TMO PEŞİN FİYATLA ALIM YAPSIN
Çiftçi Refik Serttaş, TMO’nun vadeli alım sisteminin köylüyü zor durumda bıraktığını belirterek,
“Buradaki sistemde TMO’nun bize 30 günlük, 45 günlük vadeli aldığı için köylü 8’inci ayın 15’inde
harmana borçlandığı için TMO’ya fazla ürün götüremiyor. Bunun vadeli sistem değil de TMO’nun da
biraz peşin fiyatla almasını istiyoruz,” diye konuştu.
ÇİFTÇİ MUAMMER ÜSTÜNDAĞ: "TMO DİREKT ALIM YAPSA HEPİMİZ KAZANIRIZ"
Bir diğer çiftçi, Muammer Üstündağ da randevu sisteminden duyduğu rahatsızlığı dile getirdi:
“Biz de döverbiçerimizi buluyoruz, kamyonumuzu buluyoruz ama TMO’dan randevu alamadığımız için
o gün ürünümüzü biçtiremiyoruz. O zaman ne oluyor? Mecbur gidip tüccarın eline düşüyoruz.
Borsadan fiyat kaça çıkarsa 7 liralık buğdayı belki 6,5 liraya, belki 6 liraya veriyoruz. Ama TMO bu
randevu sistemi değil de direkt alım yapıyor olsa hepimiz TMO’ya vereceğiz. Hem devletimiz
kazanacak hem de biz kazanacağız. Mesela geçen seneyi açıklayayım. TMO 7 liradan aldı arpayı,
bugün arpa 11,5 liraya satılıyor. Ben aynı zamanda hayvancıyım. Şimdi bana devlet diyor ki sana
destek vereceğim. Ben 9,5 liraya şu anda devletten mal aldım. 5 gün önce devletten 9,5 liradan arpa
aldım ama piyasada 11,5 lira. TMO o gün parayla bu malı alsa, aldığı malın belki iki katı daha mal
alacaktı. Hem köylümüz kazanacaktı hem de devletimiz kazanacaktı.”
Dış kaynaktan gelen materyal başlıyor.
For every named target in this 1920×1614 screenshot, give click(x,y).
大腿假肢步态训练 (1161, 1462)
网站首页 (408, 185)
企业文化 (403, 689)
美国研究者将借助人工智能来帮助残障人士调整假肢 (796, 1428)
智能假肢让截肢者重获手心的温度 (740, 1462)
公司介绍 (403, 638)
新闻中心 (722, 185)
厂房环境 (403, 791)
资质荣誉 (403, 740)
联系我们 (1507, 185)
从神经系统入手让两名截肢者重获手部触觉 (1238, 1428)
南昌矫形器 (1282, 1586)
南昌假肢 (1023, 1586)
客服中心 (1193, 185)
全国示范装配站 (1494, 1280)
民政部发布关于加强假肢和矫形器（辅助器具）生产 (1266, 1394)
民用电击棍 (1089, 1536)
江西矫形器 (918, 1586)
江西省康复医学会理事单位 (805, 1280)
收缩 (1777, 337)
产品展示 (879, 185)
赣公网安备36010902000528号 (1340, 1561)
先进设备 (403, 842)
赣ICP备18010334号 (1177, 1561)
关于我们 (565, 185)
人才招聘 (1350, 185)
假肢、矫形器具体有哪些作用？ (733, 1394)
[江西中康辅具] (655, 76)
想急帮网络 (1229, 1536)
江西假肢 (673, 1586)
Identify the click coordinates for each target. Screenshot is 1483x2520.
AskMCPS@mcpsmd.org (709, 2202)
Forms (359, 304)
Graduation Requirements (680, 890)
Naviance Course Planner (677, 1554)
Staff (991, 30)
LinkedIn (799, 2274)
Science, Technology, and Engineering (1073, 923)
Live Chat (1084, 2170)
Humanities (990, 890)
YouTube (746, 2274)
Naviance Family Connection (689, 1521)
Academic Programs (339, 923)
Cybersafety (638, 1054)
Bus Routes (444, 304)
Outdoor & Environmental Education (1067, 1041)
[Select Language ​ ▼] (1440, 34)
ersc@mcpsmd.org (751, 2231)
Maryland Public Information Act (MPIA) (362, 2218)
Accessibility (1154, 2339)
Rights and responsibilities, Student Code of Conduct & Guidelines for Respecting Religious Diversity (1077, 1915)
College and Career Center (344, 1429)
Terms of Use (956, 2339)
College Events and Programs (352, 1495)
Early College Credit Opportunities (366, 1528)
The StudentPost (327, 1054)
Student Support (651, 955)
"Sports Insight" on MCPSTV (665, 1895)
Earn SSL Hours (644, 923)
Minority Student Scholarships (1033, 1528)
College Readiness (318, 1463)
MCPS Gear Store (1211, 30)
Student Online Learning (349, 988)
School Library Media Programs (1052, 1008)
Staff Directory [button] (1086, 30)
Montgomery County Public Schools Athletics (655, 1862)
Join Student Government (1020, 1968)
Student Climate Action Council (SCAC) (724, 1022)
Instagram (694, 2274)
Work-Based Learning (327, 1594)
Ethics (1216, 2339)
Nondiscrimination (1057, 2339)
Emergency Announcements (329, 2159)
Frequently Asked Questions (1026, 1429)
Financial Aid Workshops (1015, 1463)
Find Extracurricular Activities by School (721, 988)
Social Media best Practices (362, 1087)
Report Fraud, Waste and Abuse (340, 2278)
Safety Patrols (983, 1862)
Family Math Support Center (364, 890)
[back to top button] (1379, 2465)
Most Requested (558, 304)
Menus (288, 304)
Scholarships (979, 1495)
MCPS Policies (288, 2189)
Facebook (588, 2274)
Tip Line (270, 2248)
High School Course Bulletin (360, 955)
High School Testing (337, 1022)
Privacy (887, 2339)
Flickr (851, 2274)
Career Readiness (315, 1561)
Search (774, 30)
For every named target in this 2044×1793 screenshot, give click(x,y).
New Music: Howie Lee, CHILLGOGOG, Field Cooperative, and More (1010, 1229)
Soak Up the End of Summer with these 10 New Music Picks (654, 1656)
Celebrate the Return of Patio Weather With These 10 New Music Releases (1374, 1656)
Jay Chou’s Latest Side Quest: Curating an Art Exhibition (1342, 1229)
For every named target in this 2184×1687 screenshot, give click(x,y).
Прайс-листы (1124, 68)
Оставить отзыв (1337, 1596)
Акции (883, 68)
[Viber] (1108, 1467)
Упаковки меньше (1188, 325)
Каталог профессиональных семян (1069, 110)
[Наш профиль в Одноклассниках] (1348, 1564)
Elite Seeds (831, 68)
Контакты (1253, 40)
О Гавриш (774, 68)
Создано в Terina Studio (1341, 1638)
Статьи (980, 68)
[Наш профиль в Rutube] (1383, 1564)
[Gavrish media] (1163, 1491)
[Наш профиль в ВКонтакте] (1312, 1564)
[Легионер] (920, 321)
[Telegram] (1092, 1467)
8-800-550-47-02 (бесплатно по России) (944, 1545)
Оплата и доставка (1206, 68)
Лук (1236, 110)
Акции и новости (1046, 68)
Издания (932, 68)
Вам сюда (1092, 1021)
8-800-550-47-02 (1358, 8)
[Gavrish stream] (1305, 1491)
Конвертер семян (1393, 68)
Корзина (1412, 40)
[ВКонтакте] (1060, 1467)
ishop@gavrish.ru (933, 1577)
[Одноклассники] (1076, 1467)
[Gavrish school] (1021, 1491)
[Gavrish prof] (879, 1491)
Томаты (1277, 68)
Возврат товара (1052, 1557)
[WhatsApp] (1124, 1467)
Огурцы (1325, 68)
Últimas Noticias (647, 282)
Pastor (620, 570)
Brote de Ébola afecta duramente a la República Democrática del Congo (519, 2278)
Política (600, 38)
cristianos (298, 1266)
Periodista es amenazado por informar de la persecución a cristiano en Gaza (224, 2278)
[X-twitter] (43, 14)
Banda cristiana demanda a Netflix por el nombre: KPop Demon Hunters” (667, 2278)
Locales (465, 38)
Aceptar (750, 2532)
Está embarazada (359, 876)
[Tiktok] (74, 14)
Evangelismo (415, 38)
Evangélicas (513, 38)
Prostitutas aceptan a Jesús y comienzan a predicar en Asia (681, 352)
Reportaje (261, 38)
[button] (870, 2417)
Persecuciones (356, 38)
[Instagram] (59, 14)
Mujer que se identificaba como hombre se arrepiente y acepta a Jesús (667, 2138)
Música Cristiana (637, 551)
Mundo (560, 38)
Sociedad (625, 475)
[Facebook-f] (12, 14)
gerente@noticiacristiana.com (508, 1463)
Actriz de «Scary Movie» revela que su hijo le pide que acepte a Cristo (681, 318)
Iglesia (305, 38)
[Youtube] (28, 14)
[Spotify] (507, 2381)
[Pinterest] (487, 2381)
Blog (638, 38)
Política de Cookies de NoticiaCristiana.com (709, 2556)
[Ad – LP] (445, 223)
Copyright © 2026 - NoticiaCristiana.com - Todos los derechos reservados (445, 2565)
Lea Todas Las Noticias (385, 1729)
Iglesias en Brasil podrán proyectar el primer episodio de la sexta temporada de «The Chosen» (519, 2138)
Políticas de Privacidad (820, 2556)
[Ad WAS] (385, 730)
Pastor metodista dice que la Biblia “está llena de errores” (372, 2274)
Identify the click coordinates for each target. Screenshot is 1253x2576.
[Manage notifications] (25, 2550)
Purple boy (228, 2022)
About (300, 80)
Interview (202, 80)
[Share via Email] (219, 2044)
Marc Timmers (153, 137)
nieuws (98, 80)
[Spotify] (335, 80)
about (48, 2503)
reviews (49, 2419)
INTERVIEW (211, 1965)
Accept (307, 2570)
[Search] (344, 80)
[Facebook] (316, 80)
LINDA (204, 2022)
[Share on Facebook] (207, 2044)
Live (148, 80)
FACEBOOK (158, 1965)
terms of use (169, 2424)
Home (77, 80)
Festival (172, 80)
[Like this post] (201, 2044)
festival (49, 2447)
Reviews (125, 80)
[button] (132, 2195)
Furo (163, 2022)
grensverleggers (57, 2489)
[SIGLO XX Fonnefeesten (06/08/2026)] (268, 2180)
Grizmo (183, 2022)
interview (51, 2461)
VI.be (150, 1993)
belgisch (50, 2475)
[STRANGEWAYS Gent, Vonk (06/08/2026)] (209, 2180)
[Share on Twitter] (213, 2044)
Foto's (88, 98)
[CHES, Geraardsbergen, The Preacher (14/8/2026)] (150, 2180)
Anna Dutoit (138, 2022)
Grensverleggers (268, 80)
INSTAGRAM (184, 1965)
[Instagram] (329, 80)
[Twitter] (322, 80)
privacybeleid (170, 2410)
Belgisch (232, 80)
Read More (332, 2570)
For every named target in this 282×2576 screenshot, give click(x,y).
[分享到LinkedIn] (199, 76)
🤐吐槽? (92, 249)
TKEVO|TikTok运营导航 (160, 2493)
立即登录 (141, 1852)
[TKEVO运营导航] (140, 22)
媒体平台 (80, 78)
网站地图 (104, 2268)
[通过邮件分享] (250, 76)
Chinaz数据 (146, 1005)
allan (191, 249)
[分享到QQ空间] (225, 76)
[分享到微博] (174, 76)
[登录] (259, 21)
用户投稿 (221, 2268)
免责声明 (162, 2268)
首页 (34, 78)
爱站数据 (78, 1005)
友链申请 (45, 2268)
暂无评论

GÜRER: "ÇİFTÇİLİK EN ZOR İŞLERDEN BİRİ"
Gürer, çiftçiliğin zorluklarına dikkat çekerek, üreticilerin desteklenmesi gerektiğini vurguladı:
“Çiftçilik en zor işlerden biri. Bir yıl boyunca tarlayı süreceksin, sulayacaksın, tohum alacaksın, ilaç
alacaksın, gübre alacaksın, mazota para bulacaksın, işçiliğe para bulacaksın, üreteceksin. Ürettikten
sonra ne beklersin? Giderlerin kadar gelirin de dengeli olsun beklersin. Ama ülkemizde Adalet ve
Kalkınma Partisi dönemlerinde uygulanan politikalarla çiftçi refahını sağlayacak bir destek
olmadığından kırsal boşalıyor, göç veriyor. Traktörü varsa, tarlası varsa bu işi sürdürüyor. Küçük aile
tipi işletmeler zaten bu işi önemli ölçüde bırakıyor. Hayvancılıkta da 1 ila 10 hayvanı olanlar bırakıyor.
Tarlası küçükse üretimden uzaklaşıyor. Çiftçiyi üretim öncesinde, üretim sürecinde ve üretim
sonrasında yaşadıklarını çözmezsek Türkiye’nin gıdada gelecekte problemleri artacak.”